For Week 6, I read Ghost of a Smile, by Simon R. Green. I was quite sure when I picked it up that it was the first in the series, but apparently it is the second. Irritating; I don’t like jumping in mid-series, and I consider anything other than the first book “mid-series.” This is not the first time I’ve had this problem with Simon R. Green’s books, trying to figure out what order to buy them in. Now that I have a smartphone I can look it up while I’m in the store, but the usual indicators on the book itself are, for some strange reason, misleading or absent. I can’t tell if I’m an idiot, or if this is a publisher problem.
I had a bit of trouble starting this book, I’ll be honest. I realize the cover blurbs say the dialogue is snappy, but “eat shit and die” never struck me as particularly witty, yet there it is on page five. Yes, you’re very cutting edge, having your lady character swear. Especially a “gamine thin,” “pretty enough in a conventional way,” librarian-looking technical expert. According to the cover, she’s a brunette Rebecca Romaijn, only poutier. (Hooray, publishers who order book covers without paying much attention to the content.) ANYWAY. I’m being petty. Sorry. It drew me out of the narrative strongly enough to make me put the book down three different times.
The whole thing felt like a role-playing game that the GM (game master) decided to turn into a book. I like role-playing games. I like good stories. I’ve been known to write vignettes involving the characters of whatever game I happen to be in, just to stretch the ol’ cranial muscles and get to know my character better. However, I would never submit that for publication (even if I happened to be the GM). It just doesn’t fit in a book, unless you change the characters to fit better, which usually breaks the magic of a communal story. Instead, there was scene after scene of characters standing about, throwing quips, arguing pettily, discussing which sledgehammer to throw at the big bad standing there patiently in front of them all, and from which angle and how hard. Green actually meta’d this a little in the final scene, where the horrible evil creature stands patiently for the better part of ten minutes waiting for the heroes to make up their minds about what they do. This is fine in a role-playing game, where the players argue with each other whether to throw a car at it or use their mystical powers (or run screaming). In a book, it undermines the horror, the importance, the seriousness.
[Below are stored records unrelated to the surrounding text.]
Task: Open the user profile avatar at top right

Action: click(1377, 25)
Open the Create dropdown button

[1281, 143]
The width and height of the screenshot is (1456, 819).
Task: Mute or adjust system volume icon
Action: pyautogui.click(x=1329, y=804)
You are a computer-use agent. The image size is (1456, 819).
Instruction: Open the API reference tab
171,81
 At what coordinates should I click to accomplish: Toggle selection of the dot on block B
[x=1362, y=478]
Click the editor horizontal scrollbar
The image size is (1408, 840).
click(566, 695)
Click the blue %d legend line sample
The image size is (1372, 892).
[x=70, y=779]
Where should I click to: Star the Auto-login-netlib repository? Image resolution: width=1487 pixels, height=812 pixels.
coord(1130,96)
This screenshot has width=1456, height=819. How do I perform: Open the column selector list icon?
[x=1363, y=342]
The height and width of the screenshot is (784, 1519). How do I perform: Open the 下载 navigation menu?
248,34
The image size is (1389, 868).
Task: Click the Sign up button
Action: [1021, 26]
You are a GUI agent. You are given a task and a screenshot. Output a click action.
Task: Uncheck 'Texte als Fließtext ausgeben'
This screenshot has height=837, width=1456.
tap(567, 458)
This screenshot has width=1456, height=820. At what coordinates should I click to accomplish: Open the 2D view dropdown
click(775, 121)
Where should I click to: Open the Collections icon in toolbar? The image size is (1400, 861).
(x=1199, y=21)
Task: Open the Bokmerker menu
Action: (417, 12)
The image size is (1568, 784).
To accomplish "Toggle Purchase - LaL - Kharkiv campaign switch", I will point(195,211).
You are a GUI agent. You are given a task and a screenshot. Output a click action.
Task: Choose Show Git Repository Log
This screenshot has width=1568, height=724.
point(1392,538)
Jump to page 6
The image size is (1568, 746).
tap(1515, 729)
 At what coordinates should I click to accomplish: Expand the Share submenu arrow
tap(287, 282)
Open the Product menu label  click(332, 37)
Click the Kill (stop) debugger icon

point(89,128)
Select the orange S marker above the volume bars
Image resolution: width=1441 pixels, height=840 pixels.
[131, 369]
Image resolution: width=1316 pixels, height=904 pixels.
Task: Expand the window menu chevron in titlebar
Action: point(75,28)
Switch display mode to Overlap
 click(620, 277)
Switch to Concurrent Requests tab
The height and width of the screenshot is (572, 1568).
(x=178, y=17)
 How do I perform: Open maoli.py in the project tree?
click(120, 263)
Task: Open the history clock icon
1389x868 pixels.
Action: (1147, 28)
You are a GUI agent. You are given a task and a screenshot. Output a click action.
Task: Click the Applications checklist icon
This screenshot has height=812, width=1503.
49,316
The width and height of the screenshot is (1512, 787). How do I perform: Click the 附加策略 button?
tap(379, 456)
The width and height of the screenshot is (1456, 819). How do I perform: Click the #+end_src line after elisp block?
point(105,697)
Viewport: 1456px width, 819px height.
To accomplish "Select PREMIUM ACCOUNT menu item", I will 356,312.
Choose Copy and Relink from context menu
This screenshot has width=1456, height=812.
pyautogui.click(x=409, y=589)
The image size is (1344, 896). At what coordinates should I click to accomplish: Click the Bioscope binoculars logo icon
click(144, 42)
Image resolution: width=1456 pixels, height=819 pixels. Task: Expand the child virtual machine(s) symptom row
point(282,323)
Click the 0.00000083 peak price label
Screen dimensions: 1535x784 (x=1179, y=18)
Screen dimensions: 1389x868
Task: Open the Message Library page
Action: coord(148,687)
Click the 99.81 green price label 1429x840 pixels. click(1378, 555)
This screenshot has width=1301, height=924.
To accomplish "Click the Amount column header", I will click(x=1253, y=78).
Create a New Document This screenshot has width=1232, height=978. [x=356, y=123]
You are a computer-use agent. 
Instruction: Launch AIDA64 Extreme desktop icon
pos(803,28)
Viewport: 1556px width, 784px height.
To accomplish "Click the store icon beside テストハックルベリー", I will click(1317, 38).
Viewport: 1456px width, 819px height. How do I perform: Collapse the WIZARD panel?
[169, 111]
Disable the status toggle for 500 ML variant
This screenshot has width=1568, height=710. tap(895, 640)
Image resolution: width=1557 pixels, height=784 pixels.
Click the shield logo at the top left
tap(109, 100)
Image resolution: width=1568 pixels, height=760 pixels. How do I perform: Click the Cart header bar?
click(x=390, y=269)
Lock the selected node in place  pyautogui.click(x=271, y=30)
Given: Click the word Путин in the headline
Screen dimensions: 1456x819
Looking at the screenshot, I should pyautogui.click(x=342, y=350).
I enjoyed Green’s Nightside series, of the books I have read (there are lots), but I didn’t go out and search out every book in the series, either. On the other hand, it’s set in a strange, illogical world and strange, illogical things happen. It also only has one real main character to make all the decisions, so there isn’t the feeling that a council is trying to write the book. I don’t imagine I’ll be pursuing the Ghost Hunter series further.